### Exercise description
Repeat the passage of the piece on Scott Brown's possible Senate run from "That’s the way" to "they should be.", swapping "Penguin Plunge" for "Polar Bear Plunge".
--- Extract provided ---
It’s the middle of winter. Scott Brown has his shirt off, and it can only mean one thing. He’s running for US Senate in New Hampshire.
That’s the way the political press read the picture of a bare-chested Brown taking part in the Granite State’s 15th annual Penguin Plunge. Whether Brown was showing off his body or just avoiding the embarrassment of wearing his team’s official T-shirt — “Buckley’s Frozen Seamen” — his shirtless-ness during a charity plunge to benefit the Special Olympics was seen as a signal of intent to run against Democrat Jeanne Shaheen.
The former senator from Massachusetts, who recently sold his Wrentham home and moved full-time to New Hampshire, has yet to announce his plans. But Democrats are nervous, and they should be.
Shaheen is vulnerable; a recent poll showed her tied with Brown at 44 percent. To ward him off, a pro-environmental group is launching a $220,000 ad buy, Politico reported. Senator Elizabeth Warren of Massachusetts is raising money for Shaheen and warning Brown that her colleague will be hard to beat.
--- Supplied material ---
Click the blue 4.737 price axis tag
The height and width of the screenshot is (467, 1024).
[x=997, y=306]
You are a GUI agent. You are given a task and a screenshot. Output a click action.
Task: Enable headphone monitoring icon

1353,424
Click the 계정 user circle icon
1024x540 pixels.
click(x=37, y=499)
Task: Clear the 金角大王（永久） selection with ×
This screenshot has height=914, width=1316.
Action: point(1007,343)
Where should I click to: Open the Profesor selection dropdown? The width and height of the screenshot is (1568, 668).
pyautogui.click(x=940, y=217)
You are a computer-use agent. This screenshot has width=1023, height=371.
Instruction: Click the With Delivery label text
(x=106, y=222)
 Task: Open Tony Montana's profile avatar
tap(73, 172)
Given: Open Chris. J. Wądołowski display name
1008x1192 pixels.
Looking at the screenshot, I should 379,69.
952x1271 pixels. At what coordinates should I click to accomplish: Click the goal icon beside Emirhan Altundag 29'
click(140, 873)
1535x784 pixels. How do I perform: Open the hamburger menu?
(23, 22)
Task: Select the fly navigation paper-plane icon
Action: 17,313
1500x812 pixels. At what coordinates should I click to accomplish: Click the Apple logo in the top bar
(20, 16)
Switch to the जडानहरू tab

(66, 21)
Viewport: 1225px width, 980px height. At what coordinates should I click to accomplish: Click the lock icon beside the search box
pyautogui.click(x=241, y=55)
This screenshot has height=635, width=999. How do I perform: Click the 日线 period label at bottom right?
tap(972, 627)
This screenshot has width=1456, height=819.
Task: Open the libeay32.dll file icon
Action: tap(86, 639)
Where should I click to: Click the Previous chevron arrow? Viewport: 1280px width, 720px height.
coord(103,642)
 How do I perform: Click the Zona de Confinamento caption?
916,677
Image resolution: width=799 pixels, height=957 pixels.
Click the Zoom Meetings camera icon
---
### Response for this exercise
That’s the way the political press read the picture of a bare-chested Brown taking part in the Granite State’s 15th annual Polar Bear Plunge. Whether Brown was showing off his body or just avoiding the embarrassment of wearing his team’s official T-shirt — “Buckley’s Frozen Seamen” — his shirtless-ness during a charity plunge to benefit the Special Olympics was seen as a signal of intent to run against Democrat Jeanne Shaheen.
The former senator from Massachusetts, who recently sold his Wrentham home and moved full-time to New Hampshire, has yet to announce his plans. But Democrats are nervous, and they should be.